2. Create an inviting classroom
Need ideas? We’ve gathered real-life kindergarten classrooms for you to browse!
3. Integrate all of the tech
With so many teachers receiving new devices, make sure you’re using them fully as a normal part of your day. Check out some of Keri from Enchanted Kinder Garden’s favorite tech tools for a kindergarten classroom.
4. Be prepared for changes
The science of reading has been all the buzz lately. Are you aware of what it truly means for your classroom and your students? Check out this article to learn more about the science of reading.
5. Gather all the supplies
Not sure exactly what you need for the kindergarten classroom? Don’t worry, we’ve got you covered with this list of essential kindergarten classroom supplies.
6. Plan your circle time well
Make circle time short, sweet, and active. Incorporate these amazing carpet spots for easy seating.
7. Get a jump start on lessons
In kindergarten, teacher planning and prep time are precious. It makes life a lot easier when you can purchase existing lessons, bundles, books, and pages. And why not support other teachers while you do it? Check out our favorite Teacher Pay Teachers sellers.
8. Put together an irresistible classroom reading nook
If there’s one thing you want your kindergartners to walk away with at the end of the year, it’s the message that reading is fun! Make reading time extra special for them by setting up one of these awesome reading nooks.
9. Fill your classroom library with these classic kindergarten books
10. Set up sensory tables
Early childhood teachers know that hands-on learning is essential. Sensory play encourages open-ended thinking, language development, and collaboration and builds fine motor skills. Sensory materials are magically both engaging and calming. Here are our favorites!
11. Set up a writing area
Writing is so important for our early learners. Even when students are just learning to write, it’s important to encourage the process. Having a dedicated writing time helps shift a child’s focus. Some classrooms even have a dedicated space for writing. Here is an easy setup for a writing center.
12. Create a scavenger hunt for Meet the Teacher
As you prepare to meet your brand-new students, think of inviting ideas for both parents and students. A scavenger hunt around the room to complete forms, sign up for things, and explore the room helps to move families around the classroom as you introduce yourself.

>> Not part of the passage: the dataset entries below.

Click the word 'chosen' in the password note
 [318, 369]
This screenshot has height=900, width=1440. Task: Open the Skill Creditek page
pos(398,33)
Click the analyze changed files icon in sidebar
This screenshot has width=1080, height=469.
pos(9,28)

13. Make room for student work
Even though your students haven’t had time to come into the classroom yet, make sure there are spaces and places to display student work. You want the classroom to be a shared space. With that art and work proudly displayed, they will feel a connection with the room.
The First Days of School
14. Keep in mind that kids have expectations too
“Kids go to their first day of kindergarten expecting to learn how to read that very day. So you have to do some choral reading of big books or poems so that they know that they have begun to learn to read. Just one big book. Read it many times that day. If they go home seeing themselves as scholars on the first day of school, you will have set the tone for the whole year.” —Becky N.
15. Help the parents of your students on the first day because it’s a tough transition for them too
“You will have a room full of parents on the first day, so to have a smooth goodbye, I wrap a box with Kinder Bear (any stuffed bear) inside. After the kids are sitting on the carpet, I tell them that I have a friend I’d like them to meet, but that he’s shy. I pretend to listen to the bear and tell the kids he wants you to say bye to Mom & Dad so he can come out and play. The parents will ‘get’ the message and leave, and the students will be eager to meet Kinder Bear!” —Denise B.
16. Start at the very beginning
“Don’t assume they know how to do anything. Teach them everything. How to knock at the bathroom door, how to close it behind them, how to wash hands, throw away towels … routines, routines, routines.” —Shannon T.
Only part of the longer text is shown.